:: PROBLEM TO WORK ON ::
Return every line of the rows below that contains the word "height", copying each such line in full.

:: WORKING DATA ::
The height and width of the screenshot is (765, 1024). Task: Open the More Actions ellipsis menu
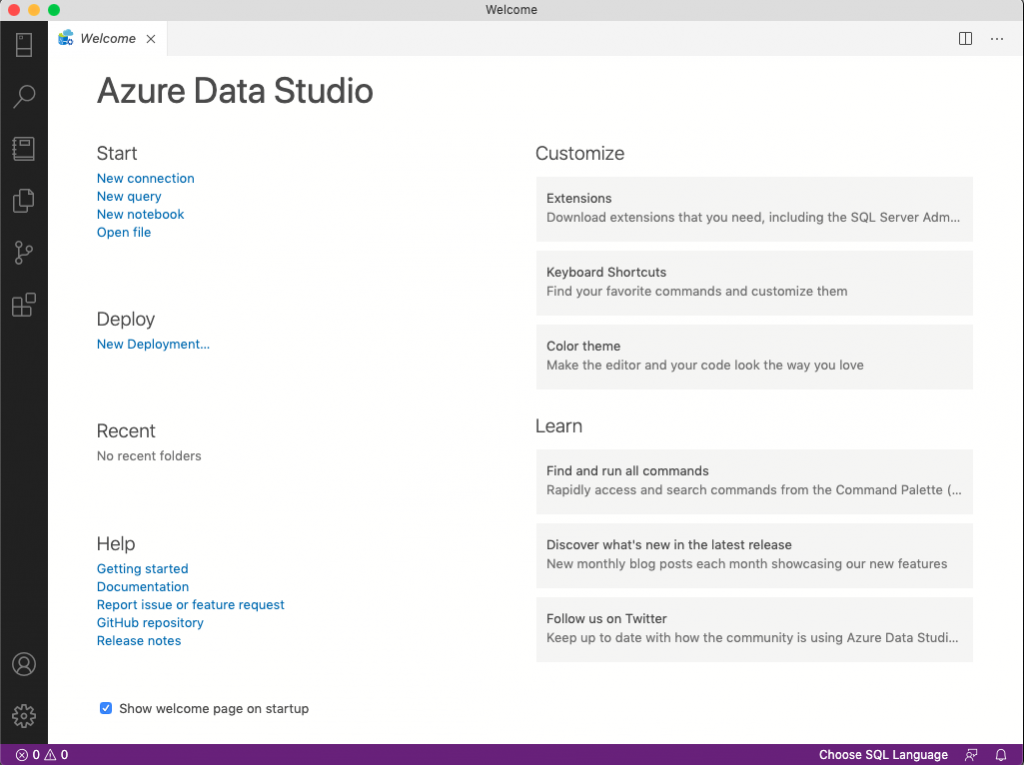pos(997,39)
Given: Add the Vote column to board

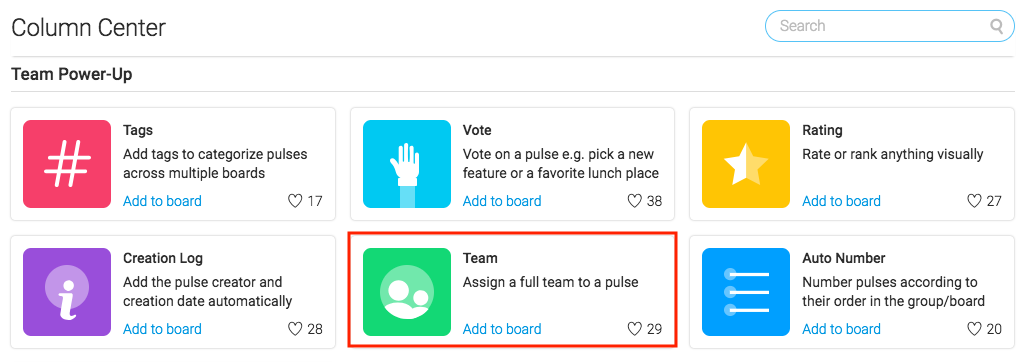Looking at the screenshot, I should (502, 201).
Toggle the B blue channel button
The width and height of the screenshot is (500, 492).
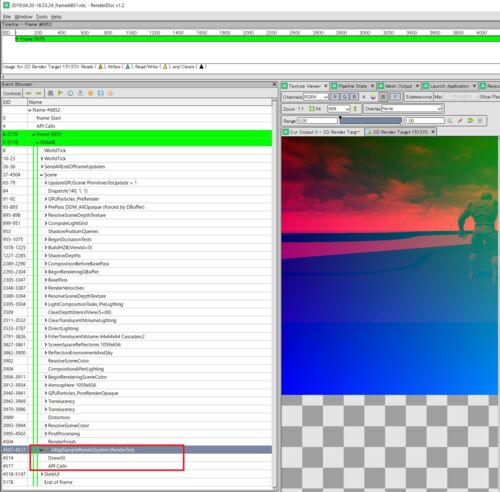tap(354, 97)
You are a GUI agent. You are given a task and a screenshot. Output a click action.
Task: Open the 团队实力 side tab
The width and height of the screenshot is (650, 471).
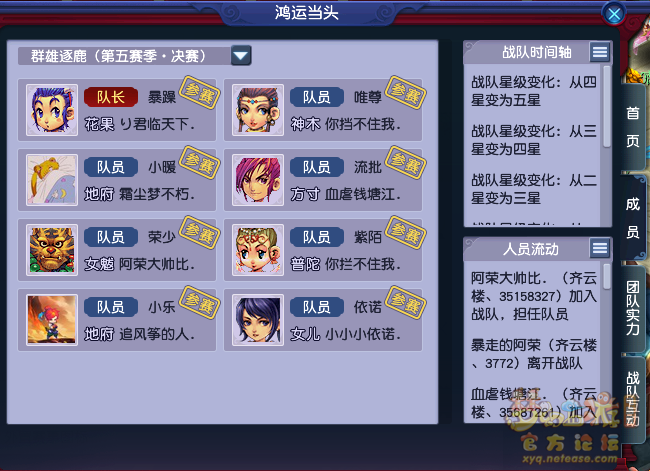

:: FULL OUTPUT ::
The height and width of the screenshot is (765, 1024). Task: Open the More Actions ellipsis menu
The width and height of the screenshot is (500, 492).
The width and height of the screenshot is (650, 471).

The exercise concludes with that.